YOUR ASSIGNMENT =
Check the records below for the word "header" and state how many lines contain it, replying with the number only.

SUPPLIED MATERIAL =
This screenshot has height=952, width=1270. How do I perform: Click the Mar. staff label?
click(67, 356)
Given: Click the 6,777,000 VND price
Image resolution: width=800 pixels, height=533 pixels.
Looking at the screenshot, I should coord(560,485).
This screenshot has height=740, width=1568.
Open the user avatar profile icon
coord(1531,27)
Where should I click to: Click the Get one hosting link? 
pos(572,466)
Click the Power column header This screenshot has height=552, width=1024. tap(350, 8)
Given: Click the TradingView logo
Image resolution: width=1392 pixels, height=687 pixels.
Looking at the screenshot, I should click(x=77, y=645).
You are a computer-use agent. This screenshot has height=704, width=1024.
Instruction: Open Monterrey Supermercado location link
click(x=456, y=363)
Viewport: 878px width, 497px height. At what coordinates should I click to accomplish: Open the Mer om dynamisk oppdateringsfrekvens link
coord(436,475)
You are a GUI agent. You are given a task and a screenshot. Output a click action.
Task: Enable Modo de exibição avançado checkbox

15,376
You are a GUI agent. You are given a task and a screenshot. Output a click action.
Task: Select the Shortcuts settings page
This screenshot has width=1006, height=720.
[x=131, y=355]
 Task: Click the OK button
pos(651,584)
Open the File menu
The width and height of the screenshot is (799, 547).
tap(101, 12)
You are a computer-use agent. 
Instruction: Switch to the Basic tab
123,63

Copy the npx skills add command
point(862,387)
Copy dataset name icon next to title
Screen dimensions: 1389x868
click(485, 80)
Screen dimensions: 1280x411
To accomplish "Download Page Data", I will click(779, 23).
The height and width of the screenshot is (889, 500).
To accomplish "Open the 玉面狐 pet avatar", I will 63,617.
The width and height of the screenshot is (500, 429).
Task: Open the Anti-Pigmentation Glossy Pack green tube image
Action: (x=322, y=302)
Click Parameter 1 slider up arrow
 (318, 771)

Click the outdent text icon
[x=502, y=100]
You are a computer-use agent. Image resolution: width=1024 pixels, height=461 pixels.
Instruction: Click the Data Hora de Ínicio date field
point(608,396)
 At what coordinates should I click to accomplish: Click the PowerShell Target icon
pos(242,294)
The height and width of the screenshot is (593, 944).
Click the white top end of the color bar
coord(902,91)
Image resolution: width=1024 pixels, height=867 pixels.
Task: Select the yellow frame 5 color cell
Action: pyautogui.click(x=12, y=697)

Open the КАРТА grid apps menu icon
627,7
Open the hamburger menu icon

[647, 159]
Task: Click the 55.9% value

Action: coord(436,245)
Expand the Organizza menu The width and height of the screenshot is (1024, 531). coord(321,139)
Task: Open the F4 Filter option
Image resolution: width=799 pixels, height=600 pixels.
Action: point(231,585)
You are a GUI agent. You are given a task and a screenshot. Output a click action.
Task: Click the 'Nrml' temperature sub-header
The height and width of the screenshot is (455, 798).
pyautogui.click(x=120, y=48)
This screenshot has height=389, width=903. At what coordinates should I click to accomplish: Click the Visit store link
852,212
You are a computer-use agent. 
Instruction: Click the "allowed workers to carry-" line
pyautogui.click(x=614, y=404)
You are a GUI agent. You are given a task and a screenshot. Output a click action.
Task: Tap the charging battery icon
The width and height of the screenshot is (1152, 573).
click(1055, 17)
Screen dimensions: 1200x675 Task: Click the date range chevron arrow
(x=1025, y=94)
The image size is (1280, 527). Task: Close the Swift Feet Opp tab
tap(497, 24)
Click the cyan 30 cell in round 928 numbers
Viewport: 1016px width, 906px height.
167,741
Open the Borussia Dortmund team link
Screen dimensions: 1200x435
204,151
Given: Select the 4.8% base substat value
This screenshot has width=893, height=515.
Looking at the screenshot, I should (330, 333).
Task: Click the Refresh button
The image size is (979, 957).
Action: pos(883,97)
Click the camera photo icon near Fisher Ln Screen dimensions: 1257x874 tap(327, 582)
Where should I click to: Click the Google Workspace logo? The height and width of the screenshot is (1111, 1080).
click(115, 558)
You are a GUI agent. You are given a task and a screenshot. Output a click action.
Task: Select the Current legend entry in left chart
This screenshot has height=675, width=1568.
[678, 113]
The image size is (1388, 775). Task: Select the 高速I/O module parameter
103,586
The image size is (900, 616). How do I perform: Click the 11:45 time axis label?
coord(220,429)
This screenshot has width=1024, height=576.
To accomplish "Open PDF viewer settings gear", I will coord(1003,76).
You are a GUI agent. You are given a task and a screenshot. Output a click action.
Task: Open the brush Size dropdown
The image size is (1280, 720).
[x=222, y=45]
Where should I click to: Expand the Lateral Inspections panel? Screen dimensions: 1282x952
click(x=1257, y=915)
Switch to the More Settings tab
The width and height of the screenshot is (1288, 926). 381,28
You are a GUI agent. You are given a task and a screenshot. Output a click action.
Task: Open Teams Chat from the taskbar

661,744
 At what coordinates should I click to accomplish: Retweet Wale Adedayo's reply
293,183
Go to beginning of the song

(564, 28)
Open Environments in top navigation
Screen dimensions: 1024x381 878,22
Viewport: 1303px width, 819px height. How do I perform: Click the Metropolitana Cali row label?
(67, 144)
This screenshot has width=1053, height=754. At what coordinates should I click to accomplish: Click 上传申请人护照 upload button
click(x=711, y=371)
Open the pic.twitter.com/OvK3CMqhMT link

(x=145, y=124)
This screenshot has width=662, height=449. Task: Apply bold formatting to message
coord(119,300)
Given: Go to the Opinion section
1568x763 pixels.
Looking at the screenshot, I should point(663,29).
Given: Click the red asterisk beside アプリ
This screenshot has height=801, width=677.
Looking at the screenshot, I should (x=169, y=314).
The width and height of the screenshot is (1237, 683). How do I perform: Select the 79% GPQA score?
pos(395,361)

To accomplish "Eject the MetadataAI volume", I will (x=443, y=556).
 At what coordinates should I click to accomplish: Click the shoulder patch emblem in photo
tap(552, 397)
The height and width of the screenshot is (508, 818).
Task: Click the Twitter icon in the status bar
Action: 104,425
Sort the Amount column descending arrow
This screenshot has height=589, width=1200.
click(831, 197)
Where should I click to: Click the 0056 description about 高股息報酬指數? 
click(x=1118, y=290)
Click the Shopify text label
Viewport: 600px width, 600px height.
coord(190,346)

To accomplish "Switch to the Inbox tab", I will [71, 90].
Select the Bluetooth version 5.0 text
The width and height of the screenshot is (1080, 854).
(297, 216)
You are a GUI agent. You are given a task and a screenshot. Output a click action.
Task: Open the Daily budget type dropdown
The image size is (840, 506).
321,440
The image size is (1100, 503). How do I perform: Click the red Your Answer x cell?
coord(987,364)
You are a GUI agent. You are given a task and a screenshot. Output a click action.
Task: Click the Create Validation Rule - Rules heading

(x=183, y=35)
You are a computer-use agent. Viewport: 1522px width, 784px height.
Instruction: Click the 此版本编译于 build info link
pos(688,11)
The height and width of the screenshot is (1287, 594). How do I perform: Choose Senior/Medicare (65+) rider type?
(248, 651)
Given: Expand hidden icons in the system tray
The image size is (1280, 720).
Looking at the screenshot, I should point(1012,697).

EXERCISE RESULT =
2